Money is a difficult topic in any relationship, so starting on the right foot and having these discussions before you get married will benefit you throughout your marriage.
Do your homework
When you are planning your wedding, try to stick to your budget. While this is a dream day and you might have an ideal scenario in your head, be realistic about what you can afford. Do as much research as possible when sourcing entertainment and scouting out venues.
A wedding venue that comes recommended by someone who has had their own wedding there carries a measure of certainty in terms of what you can expect.
There are a few things you need to discuss with your partner before you start planning the wedding:
1. Do we do it ourselves, or hire a wedding planner? A wedding planner will be costly, but saves time and energy. This also helps if, for example, you both live in Gauteng, but the wedding will be in KwaZulu-Natal.
2. Who will handle the bills?
3. How much can you spend without consulting your spouse?
4. How much are you both willing to spend on the wedding and honeymoon?
5. What are your credit scores?
How to avoid breaking the bank
When Eileen and Goodwill Moyo married last year, they used online wedding-budget tool Hitched.co.za to budget for their wedding.
They share their experience with City Press:
How easy was it to stick to the budget?
The budgeting tool was easy to use, but we didn’t consider all the extra costs, like spa treatments for the bridesmaids a day prior to the wedding, as well as their hair and make-up.
What costs did you find surprisingly high?
The costs of the bride and bridesmaids’ bouquets, as well as the flower arrangements for the table settings, were expensive.
In hindsight, what was not worth spending money on?
We would rather have gone for a smaller cake arrangement, as I don’t think guests even noticed the cake. Alternatively, we should have had small cake boxes for the guests to take home.
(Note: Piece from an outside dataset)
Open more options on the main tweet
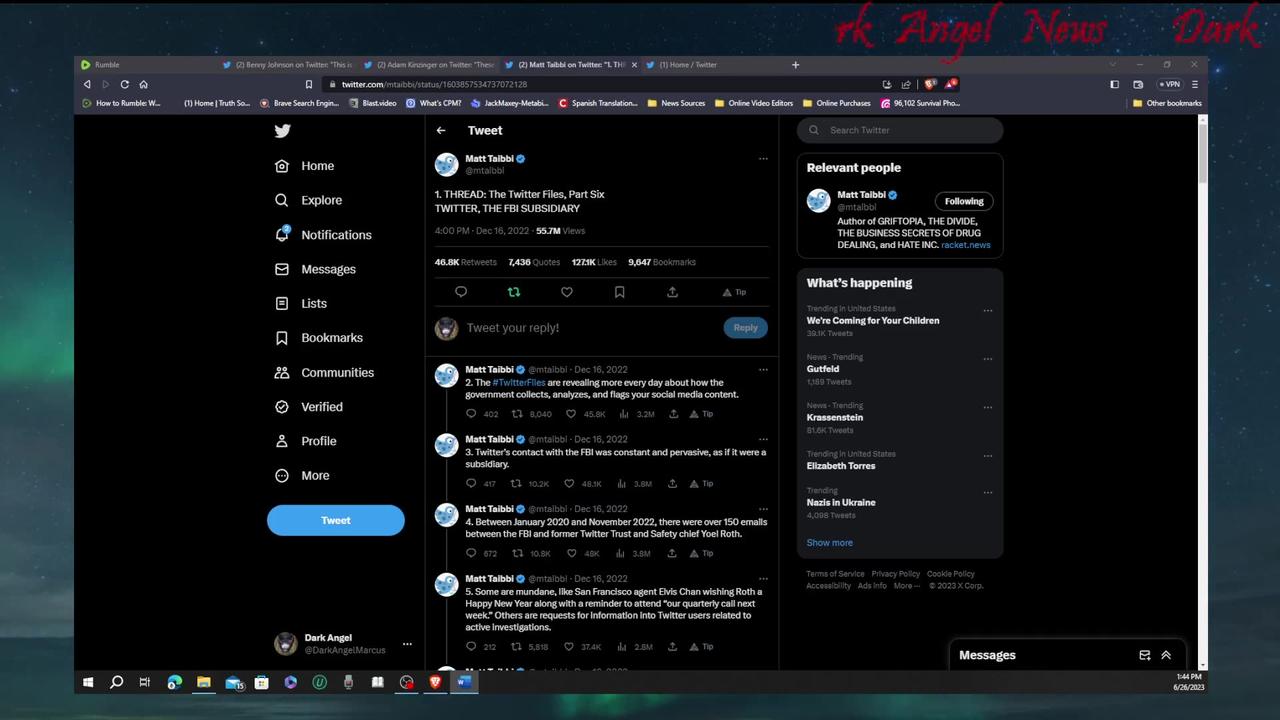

What was worth every cent?
Spend money on a good photographer who not only takes beautiful shots, but takes his time and knows how to get the couple to relax. The money is worth every cent if you have beautiful photos forever.
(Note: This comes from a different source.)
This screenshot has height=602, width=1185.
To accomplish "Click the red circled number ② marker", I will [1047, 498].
We hired a singer to keep the guests entertained while the bride and bridegroom were having photos taken, and made sure there were enough drinks available.
What tips do you have for keeping costs down?
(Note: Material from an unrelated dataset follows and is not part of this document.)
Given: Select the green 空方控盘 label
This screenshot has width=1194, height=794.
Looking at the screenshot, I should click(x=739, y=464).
You don’t need an expensive wedding gown that you are only going to wear once, so shop around. It was definitely better to buy a wedding dress than have one made, as often the end result is not quite what you expect.
The dress suits the model in the picture, but might not suit your body type.
As a keepsake from the wedding, we gave each guest a lottery ticket. It was an inexpensive gift, but great fun. Unfortunately, none of our guests won.
Coming from different cultural backgrounds, how did you manage the cultural aspect of not having a traditional African ‘open wedding’?
We had to explain to all our guests that it was a reserved-seated wedding and that we paid per head so couldn’t have unexpected guests arriving.
At the end of the day, the wedding couple needs to remember that it is their day and that they need to do what makes them happy.
The cultural differences make for a great mix most of the time, but you shouldn’t allow outside influences to detract from it being your day.
There are always going to be people who aren’t 100% happy, but rest assured that they get over it quickly.
It also helped that we paid for our own wedding, so we could make our own decisions.